THURSDAY, Dec. 8 (HealthDay News) -- Rats may have gotten a bum rap.
Far from being self-centered scroungers, a new study found that the rodents showed what looks like real empathy -- repeatedly freeing trapped companions, even when they're given the opportunity to eat chocolate instead.
This first evidence of empathy-motivated behavior in rodents suggests that this type of pro-social helping behavior developed earlier in animal evolution than was previously thought, the University of Chicago researchers added.
Anecdotal observations of empathetic behavior have been noted in non-human primates and some other wild animal species, but it had not been seen in laboratory rodents.
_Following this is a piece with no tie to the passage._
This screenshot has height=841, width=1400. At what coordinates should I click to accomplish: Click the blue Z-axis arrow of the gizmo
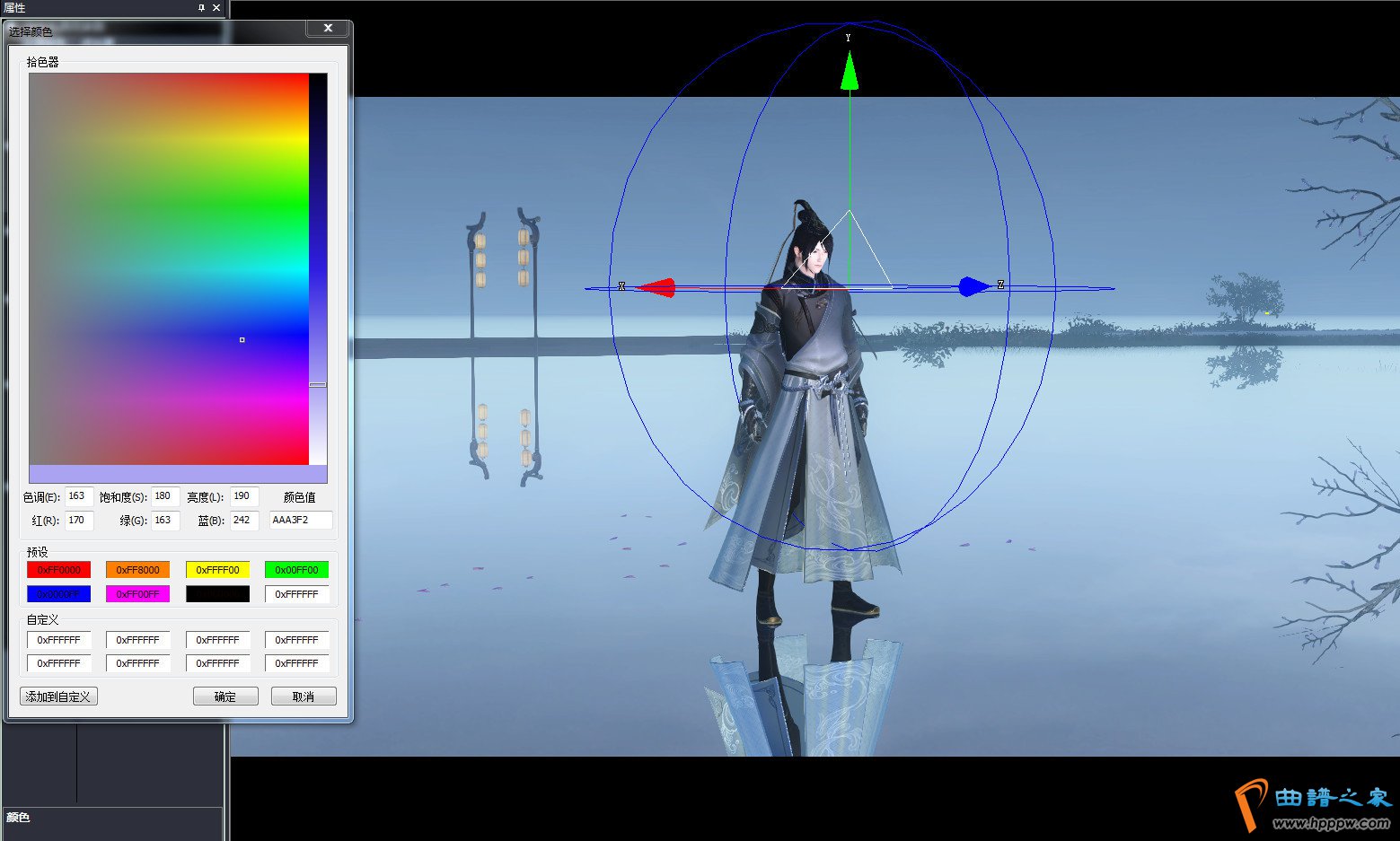pyautogui.click(x=973, y=287)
In the study, companion rats that normally shared a cage were put in a separate space where one was under restraint and the other wasn't. The restrained rat was kept in a tube with a door that could only be opened by a push from outside.
The researchers say the free-ranging rat appeared agitated when the other rat was kept in the tube, a state the scientists called "emotional contagion" -- feeling the distress of others.
A few days into the experiment, the free-roaming rat learned how to open the tube door, freeing the other rat. Once this was learned, the free-ranging rat made this his/her first action upon being placed in the new area.
"There was no other reason to take this action, except to terminate the distress of the trapped rats," said the study's lead author, graduate student Inbal Ben-Ami Bartal. "In the rat model world, seeing the same behavior repeated over and over basically means that this action is rewarding to the rat."
Even the lure of a tasty treat didn't seem to sway the rat from helping a trapped companion: When the researchers placed chocolate chips inside another tube, the free-ranging rat nearly always opened the tube containing the other rat first, before going for the chocolate.